##### RECORD SET #####

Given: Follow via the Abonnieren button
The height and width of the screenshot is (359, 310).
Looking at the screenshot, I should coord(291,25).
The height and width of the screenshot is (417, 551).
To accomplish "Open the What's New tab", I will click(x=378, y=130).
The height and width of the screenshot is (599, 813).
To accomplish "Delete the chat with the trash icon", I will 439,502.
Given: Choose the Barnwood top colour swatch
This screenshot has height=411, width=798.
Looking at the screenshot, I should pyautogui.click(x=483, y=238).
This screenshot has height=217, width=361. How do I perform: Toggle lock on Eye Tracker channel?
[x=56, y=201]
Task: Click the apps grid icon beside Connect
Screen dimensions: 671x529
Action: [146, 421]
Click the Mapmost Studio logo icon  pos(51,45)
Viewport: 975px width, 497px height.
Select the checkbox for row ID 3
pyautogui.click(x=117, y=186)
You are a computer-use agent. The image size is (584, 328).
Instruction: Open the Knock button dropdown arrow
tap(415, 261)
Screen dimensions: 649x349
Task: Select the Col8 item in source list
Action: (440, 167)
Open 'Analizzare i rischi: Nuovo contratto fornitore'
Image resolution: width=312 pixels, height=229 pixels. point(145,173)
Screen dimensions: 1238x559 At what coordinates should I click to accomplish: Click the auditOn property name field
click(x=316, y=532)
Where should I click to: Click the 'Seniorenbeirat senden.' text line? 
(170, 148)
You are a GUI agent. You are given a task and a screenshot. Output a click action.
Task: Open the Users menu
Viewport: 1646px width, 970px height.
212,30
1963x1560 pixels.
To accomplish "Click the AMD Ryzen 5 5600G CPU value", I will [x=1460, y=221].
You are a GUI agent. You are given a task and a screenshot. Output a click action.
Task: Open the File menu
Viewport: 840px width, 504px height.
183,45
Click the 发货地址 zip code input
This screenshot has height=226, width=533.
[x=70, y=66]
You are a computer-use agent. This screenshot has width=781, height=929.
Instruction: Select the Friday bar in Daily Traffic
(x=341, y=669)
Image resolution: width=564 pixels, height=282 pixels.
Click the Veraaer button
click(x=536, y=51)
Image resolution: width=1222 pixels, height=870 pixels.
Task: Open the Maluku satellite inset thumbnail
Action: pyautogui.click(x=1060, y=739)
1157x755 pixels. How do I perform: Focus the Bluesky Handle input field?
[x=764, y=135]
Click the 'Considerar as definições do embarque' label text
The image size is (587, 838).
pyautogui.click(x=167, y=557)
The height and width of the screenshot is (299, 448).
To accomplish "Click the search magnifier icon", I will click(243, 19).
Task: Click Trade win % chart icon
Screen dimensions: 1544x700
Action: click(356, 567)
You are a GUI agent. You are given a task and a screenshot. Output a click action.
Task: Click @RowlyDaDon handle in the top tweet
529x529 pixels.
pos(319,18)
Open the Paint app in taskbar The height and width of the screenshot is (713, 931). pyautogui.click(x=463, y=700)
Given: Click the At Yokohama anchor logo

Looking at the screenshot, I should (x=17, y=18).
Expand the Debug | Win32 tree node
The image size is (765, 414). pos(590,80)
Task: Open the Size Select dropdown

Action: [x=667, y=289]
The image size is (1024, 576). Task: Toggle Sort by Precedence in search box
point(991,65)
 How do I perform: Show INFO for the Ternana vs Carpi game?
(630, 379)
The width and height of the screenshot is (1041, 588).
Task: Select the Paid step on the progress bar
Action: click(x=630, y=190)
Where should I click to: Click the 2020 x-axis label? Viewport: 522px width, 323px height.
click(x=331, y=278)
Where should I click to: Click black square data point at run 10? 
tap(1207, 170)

#####

### AIM
Gather every line of the items above that contains the string "will", matching case exactly.

### ANSWER TO THE EXERCISE
To accomplish "Open the What's New tab", I will click(x=378, y=130).
To accomplish "Delete the chat with the trash icon", I will 439,502.
To accomplish "Click the AMD Ryzen 5 5600G CPU value", I will [x=1460, y=221].
To accomplish "Click the search magnifier icon", I will click(243, 19).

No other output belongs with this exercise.